• ESTRATTO:
Un primo approccio turistico alla città di Napoli: arte, cultura, bellezza e naturalmente bontà gastronomiche. Dal Maschio Angioino alle sfogliatelle

Cosa vedere a Napoli in 3 giorni

Per visitare una metropoli ricca di arte, tradizione e cultura come Napoli ci vogliono molto più di 3 giorni. Tuttavia, come primo approccio alla moderna Partenope, un lungo weekend può essere più che sufficiente al fine di ammirare e assaggiare un po’ della città, ma al tempo stesso darle un nuovo appuntamento, il prima possibile, per approfondire la conoscenza.

I punti di partenza di questo mini-viaggio possono essere tanti. Come le piazze, per esempio piazza Plebiscito, piazza del Gesù, piazza Dante e le altre, tutte ben collegate dall’efficiente metropolitana, le cui stazioni sono tra l’altro adornate in molti casi dalle opere di artisti e designer.

Museo di Capodimonte

Museo di Capodimonte

È probabilmente la parte più impegnativa di questo viaggio, potrebbe volerci un’intera mattinata. Il Museo di Capodimonte si sviluppa su tre piani e contiene diverse collezioni, ospita dipinti famosi e suppellettili che raccontano la storia dell’uomo. C’è la collezione Farnese, che raccoglie opere di Tiziano, Michelangelo, Raffaello, i fratelli Carracci, Andrea Del Sarto, Correggio, Bruegel il vecchio, e ancora Masaccio e Perugino. C’è poi una collezione inerente agli artisti che si sono avvicendati a Napoli tra il ‘200 e il ‘700 e che comprende una preziosa tela di Caravaggio, oltre ad alcune altre di scuola caravaggesca e molto altro. Senza dimenticare l’armeria e gli ambienti fatti di mobili antichi, che ricostruiscono la vita dell’aristocrazia culturale partenopea.

Record di dati:
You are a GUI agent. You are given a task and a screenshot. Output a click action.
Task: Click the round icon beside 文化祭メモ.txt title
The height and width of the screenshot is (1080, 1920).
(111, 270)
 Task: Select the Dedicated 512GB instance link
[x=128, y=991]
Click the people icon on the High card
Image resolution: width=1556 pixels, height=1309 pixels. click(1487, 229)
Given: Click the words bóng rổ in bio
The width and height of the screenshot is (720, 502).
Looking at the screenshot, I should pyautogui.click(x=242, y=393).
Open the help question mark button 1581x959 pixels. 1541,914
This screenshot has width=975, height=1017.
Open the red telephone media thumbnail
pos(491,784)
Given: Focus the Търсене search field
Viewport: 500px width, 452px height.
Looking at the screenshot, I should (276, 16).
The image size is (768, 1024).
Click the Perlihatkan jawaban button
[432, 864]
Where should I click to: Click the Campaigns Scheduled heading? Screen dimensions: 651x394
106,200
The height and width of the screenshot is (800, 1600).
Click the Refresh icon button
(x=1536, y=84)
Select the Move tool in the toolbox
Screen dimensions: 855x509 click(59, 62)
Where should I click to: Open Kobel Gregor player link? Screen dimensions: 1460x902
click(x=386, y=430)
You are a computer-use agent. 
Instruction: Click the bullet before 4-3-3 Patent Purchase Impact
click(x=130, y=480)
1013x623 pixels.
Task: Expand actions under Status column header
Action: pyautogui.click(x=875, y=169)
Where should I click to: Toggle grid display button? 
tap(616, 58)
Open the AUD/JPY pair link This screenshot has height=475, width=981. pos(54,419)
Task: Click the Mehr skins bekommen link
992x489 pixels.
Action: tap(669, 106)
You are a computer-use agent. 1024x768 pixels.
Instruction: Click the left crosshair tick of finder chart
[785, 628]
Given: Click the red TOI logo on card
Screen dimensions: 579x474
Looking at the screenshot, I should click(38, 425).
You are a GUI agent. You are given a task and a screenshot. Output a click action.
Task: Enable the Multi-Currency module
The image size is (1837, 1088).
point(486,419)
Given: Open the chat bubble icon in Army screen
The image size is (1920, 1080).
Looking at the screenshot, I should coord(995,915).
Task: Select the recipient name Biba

• COMPITO ASSEGNATO: Cita dal brano su Napoli il passo che va da "Un primo approccio" fino a "approfondire la conoscenza." incluso. Qui i record non hanno alcun ruolo.

• LA SOLUZIONE:
Un primo approccio turistico alla città di Napoli: arte, cultura, bellezza e naturalmente bontà gastronomiche. Dal Maschio Angioino alle sfogliatelle

Cosa vedere a Napoli in 3 giorni

Per visitare una metropoli ricca di arte, tradizione e cultura come Napoli ci vogliono molto più di 3 giorni. Tuttavia, come primo approccio alla moderna Partenope, un lungo weekend può essere più che sufficiente al fine di ammirare e assaggiare un po’ della città, ma al tempo stesso darle un nuovo appuntamento, il prima possibile, per approfondire la conoscenza.